Police called me and said, you have to come and sign papers, I said, I'm not coming...he said, we will come and get you he is not capable of signing for himself you are his wife and you are responsible.......I said, Sir, I told you I am not F***** coming and if you want to come and get me come on.....it can be nothing as bad as living with an addict.......we are seperated...........I am not responsible for him....he is a gown man....he said, sorry mam, woln't bother you again........
I said, you go girl...lol.....
Then today was challanged again by hub of course,5:30am calling here, come and get me I'm ready to come home......no you can not come home........he says, then take me to my dads........
Anyway, this went on most of the day then it was well then just bring me some clothes and some smokes, I didn't feel like it so I didn't do it.....maybe tomorrow.......maybe not........
I can feel myself seperating from the old ways of living, the old habbits are slowly slipping away....thank you god.........I can feel myself moving forward a very little at a time....need to find a job.....part time....but ai have some time.....school will be out and it will be easier....anyway......still taking it moment to moment, maybe starting to take it hour by hour....lol can't wait for day by day.....because these few steps towards freedom are awesome.....they make my heart smile........

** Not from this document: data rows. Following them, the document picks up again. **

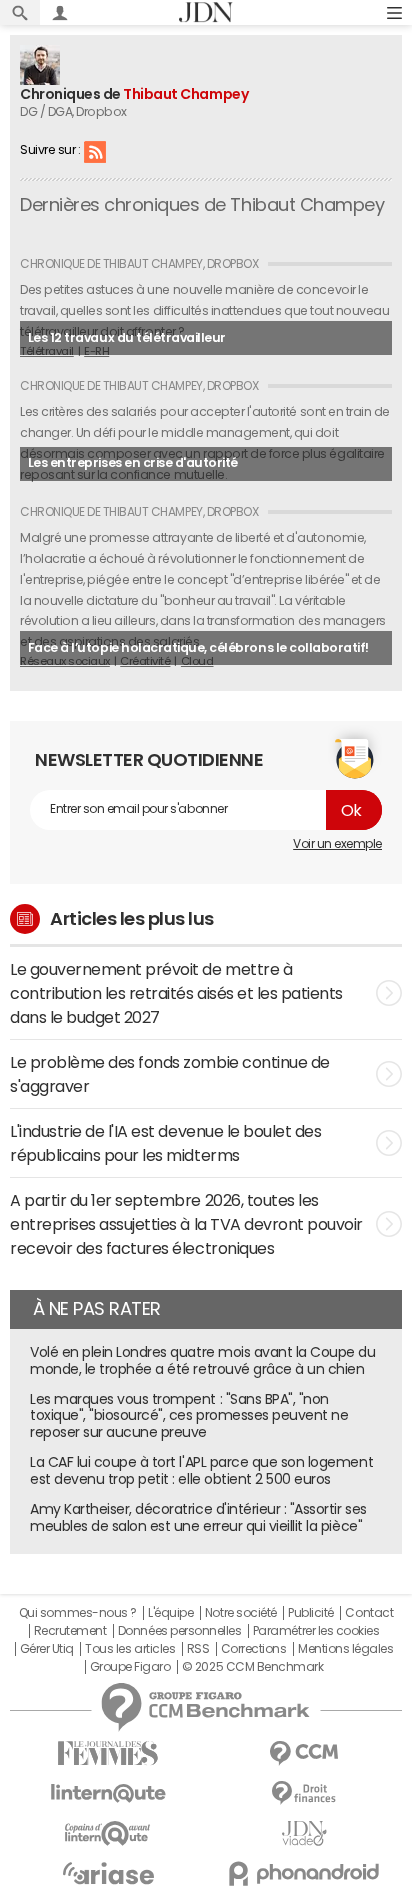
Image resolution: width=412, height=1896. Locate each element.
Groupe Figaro (130, 1667)
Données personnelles (179, 1631)
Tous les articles (130, 1649)
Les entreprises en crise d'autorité (133, 462)
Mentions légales (345, 1649)
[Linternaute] (108, 1793)
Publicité (311, 1613)
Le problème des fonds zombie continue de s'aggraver (170, 1074)
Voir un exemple (337, 844)
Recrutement (70, 1631)
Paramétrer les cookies (316, 1631)
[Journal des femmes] (108, 1753)
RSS (95, 151)
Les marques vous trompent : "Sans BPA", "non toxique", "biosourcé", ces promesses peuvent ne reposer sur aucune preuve (189, 1416)
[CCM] (304, 1753)
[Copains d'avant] (108, 1833)
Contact (369, 1613)
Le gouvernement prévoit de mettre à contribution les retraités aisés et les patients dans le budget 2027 (176, 993)
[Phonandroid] (304, 1873)
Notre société (241, 1613)
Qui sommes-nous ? (78, 1613)
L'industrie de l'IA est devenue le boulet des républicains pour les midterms (165, 1143)
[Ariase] (108, 1873)
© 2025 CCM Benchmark (252, 1667)
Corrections (254, 1649)
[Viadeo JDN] (304, 1833)
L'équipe (170, 1613)
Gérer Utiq (47, 1649)
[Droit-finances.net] (304, 1793)
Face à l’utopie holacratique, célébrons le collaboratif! (198, 647)
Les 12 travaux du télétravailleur (127, 337)
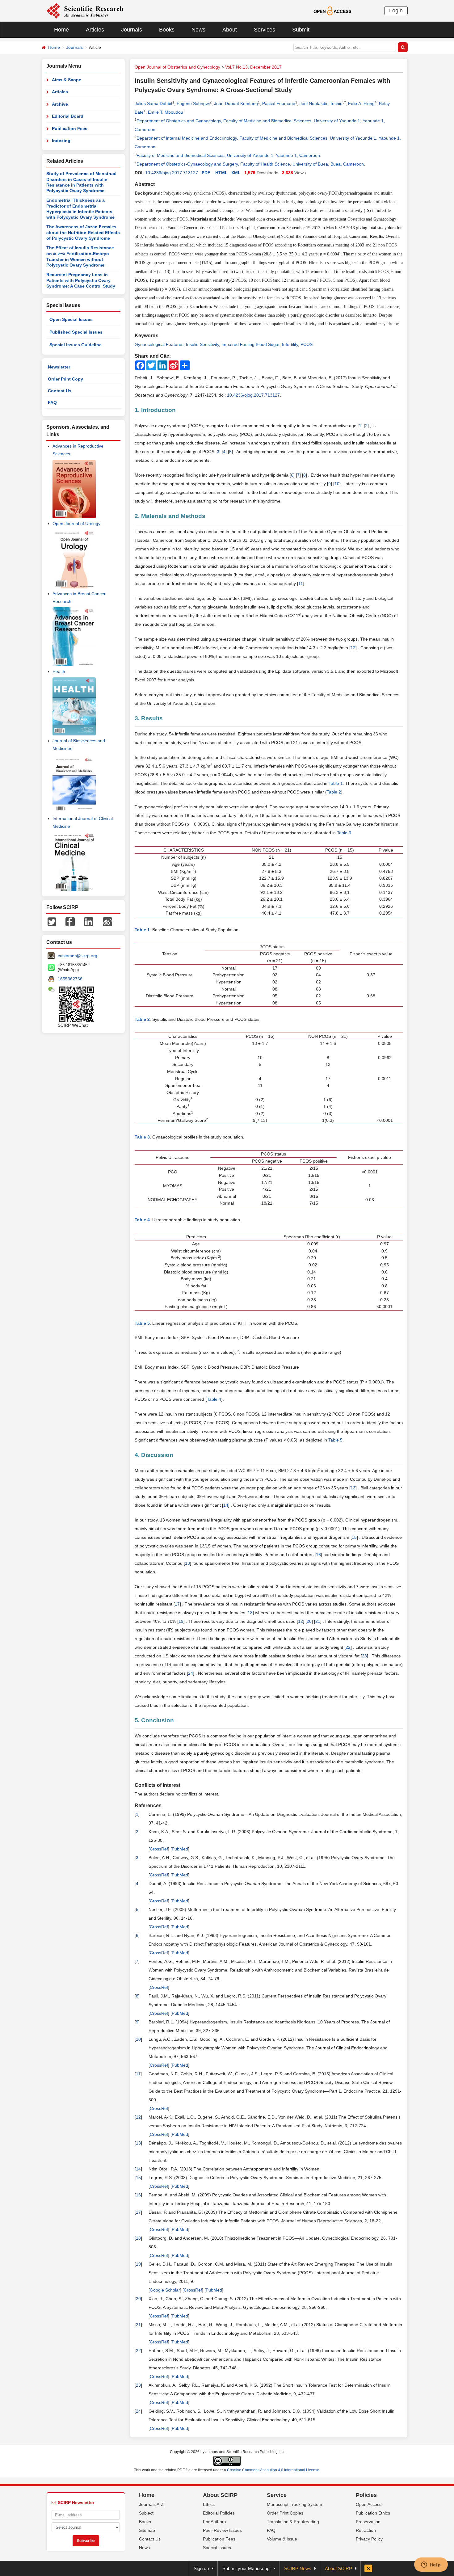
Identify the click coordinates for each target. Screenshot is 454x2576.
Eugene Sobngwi (193, 103)
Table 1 (336, 783)
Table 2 (334, 791)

Thank you so very much my wonderful alanon family......your love and support has helped my more than I can put into words.....The ESH I get here is filled with such love......
Andrea: How far you have come to unentangle yourself from over involvement. I am and have been so incredibly over involved so many times.
I am happy that you can put yourself first and not jump at a moments notice. Recently in the last few months I got a call from the A at the hospital he had been hosplitalized for a suspected heart attack. I did acknowledge it but did not jump up and go over there. I let it go and he came home on his own. I did not play into the drama. He did not have a heart attack. I would have felt incredibly guilty before. The A in my case certainly knew how to push all those buttons of over invovlement, needing to be needed and more. Now I have this family I can feel so much more centered.
I just love the words..."Free at last, Free at last, Thank God I'm free at last." Hold on to that feeling and what you did to get it because bigger things are coming.